__Exercise objective__
From the data below, retype exactly the lines starting with the one that contains "Screen dimensions: 720x525" and ending with the one that contains "Click the 新しいステートメントを追加 button", both included.

__Supplied material__
- - - - -

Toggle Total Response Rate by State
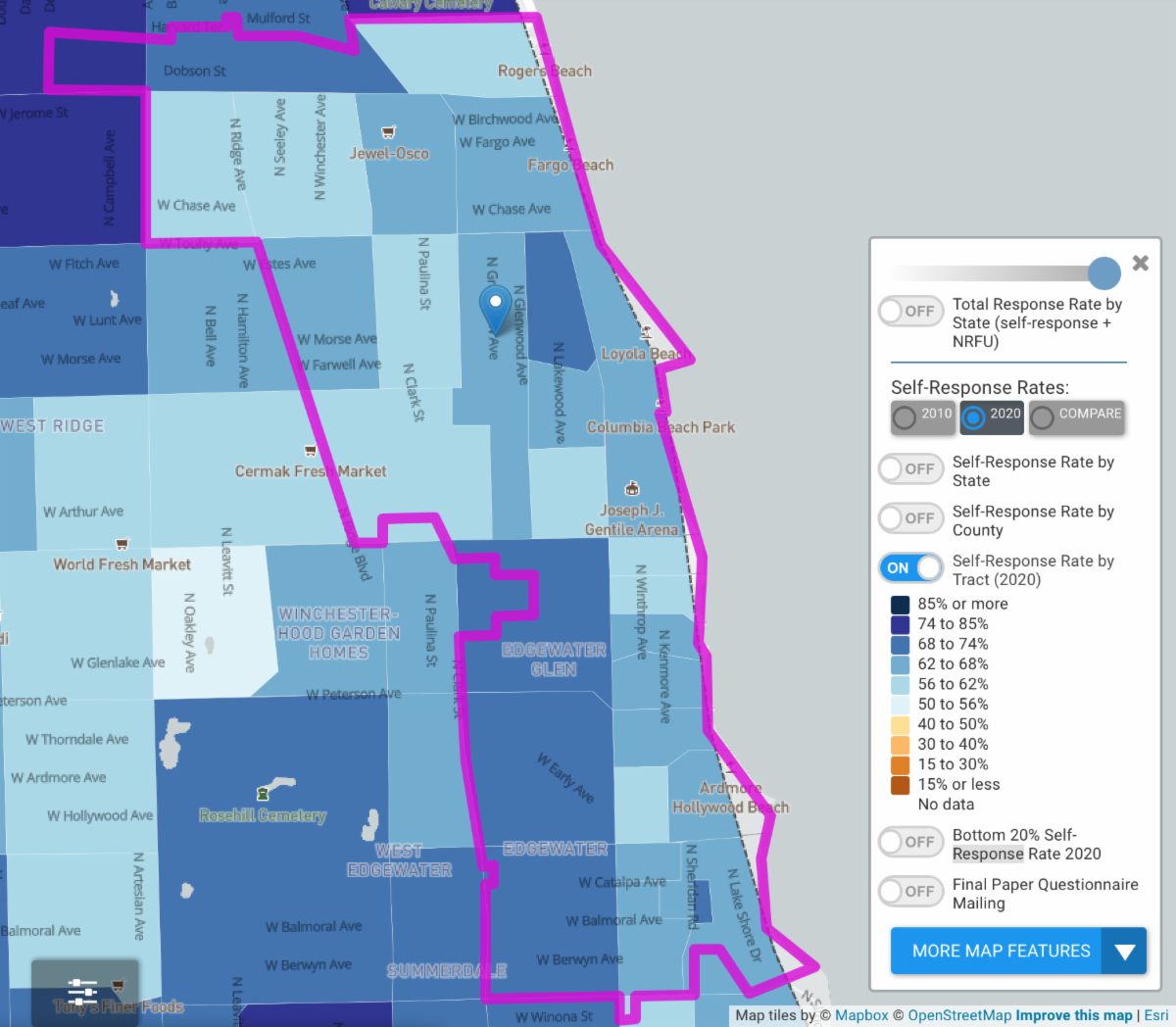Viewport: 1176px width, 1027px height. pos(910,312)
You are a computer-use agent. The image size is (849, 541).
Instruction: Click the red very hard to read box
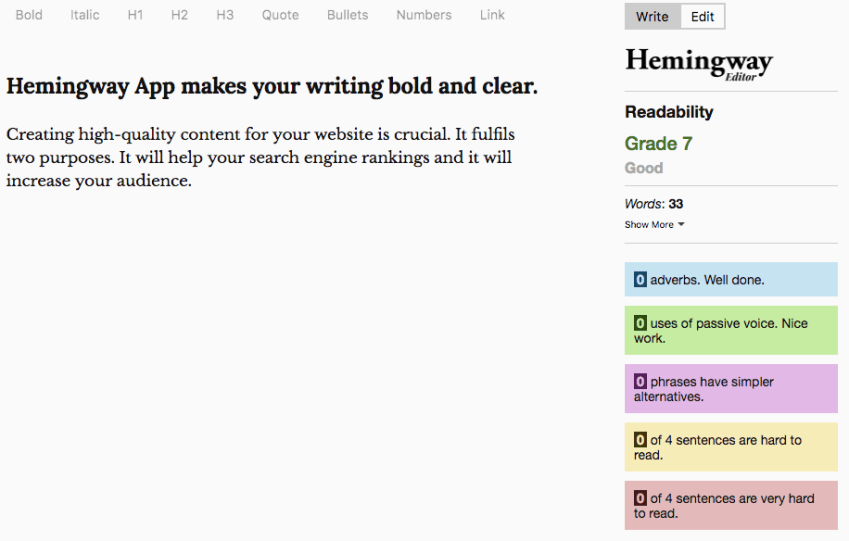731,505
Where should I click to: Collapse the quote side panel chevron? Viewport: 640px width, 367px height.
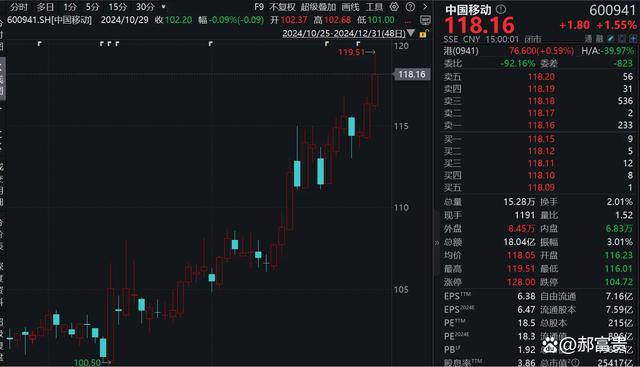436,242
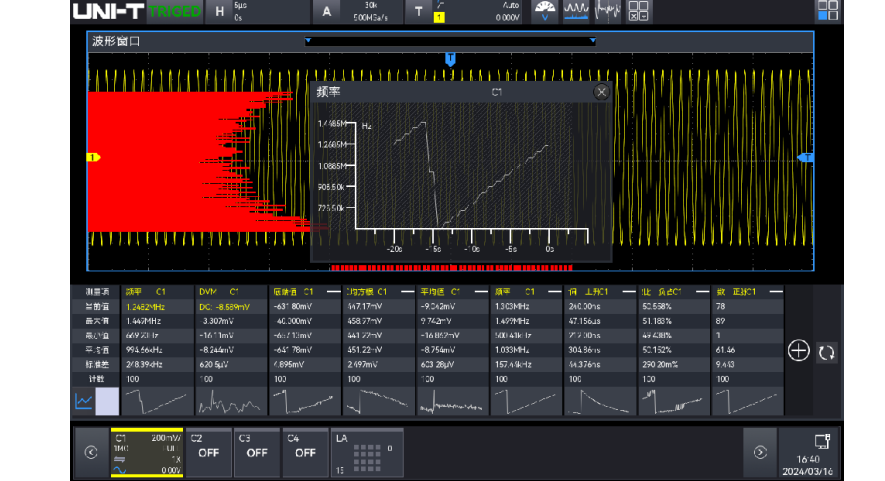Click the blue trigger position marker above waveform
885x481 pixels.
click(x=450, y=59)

- - - - -

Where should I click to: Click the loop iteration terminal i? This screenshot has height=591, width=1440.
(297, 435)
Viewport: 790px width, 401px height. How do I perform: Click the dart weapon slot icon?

- - - - -

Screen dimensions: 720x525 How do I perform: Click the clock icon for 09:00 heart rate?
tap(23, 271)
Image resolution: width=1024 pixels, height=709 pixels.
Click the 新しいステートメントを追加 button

- - - - -

__Task output__
Screen dimensions: 720x525 How do I perform: Click the clock icon for 09:00 heart rate?
tap(23, 271)
Image resolution: width=1024 pixels, height=709 pixels.
Click the 新しいステートメントを追加 button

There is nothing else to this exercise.